Sorry if I didn't explain well enough but I have just two wires, one with a 25MHz clock and one with synchronised data. I need each pair of data levels to set an output to one of four levels for the duration of the next two clock cycles.
 

Offline mikerj

  • Super Contributor
  • ***
  • Posts: 3322
  • Country: gb
Re: Help designing serial-input 2-bit DAC
« Reply #6 on: March 20, 2018, 06:37:47 pm »
There isn't a way of getting parallel output from the uP at this speed so changing from the SPI source is not an option and of course I don't have additional signals for thing like a latch or reset input.

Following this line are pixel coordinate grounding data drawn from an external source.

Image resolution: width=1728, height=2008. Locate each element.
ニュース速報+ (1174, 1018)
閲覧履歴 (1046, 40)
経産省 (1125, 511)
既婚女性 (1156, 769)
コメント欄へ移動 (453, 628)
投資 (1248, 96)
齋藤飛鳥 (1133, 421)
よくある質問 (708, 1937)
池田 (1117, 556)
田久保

Any ideas gratefully received.

If you are transmitting data continuously then it's difficult to see how this could work reliably without some kind of chip select or reset.  A single glitch on the clock will throw the TX and RX shift registers out of sync and they would never recover from that point.

If there is a delay between successive DAC updates you may be able to use something like a retriggerable monostable on the clock line to detect missing clock cycles and provide a latch signal.
« Last Edit: March 20, 2018, 06:40:32 pm by mikerj »
 

Offline matherpTopic starter

  • Contributor
  • Posts: 16
Re: Help designing serial-input 2-bit DAC
« Reply #7 on: March 20, 2018, 06:41:42 pm »
I do have a gate every 704 clock pulses that can be used to reset but nothing more frequently

 

Offline David Hess

  • Super Contributor
  • ***
  • Posts: 17117
  • Country: us
  • DavidH
Re: Help designing serial-input 2-bit DAC
« Reply #8 on: March 21, 2018, 12:14:12 pm »
Two D-flip-flops configured as a shift register can feed a 2-bit latch which is clocked at half of the clock rate to produce a 2-bit parallel output.  The shift and latch functions can be combined in a single MSI (medium scale integration) chip like an 8-bit shift register and latch while ignoring the extra bits.  The gate every 704 clock pulses can be used to maintain synchronization.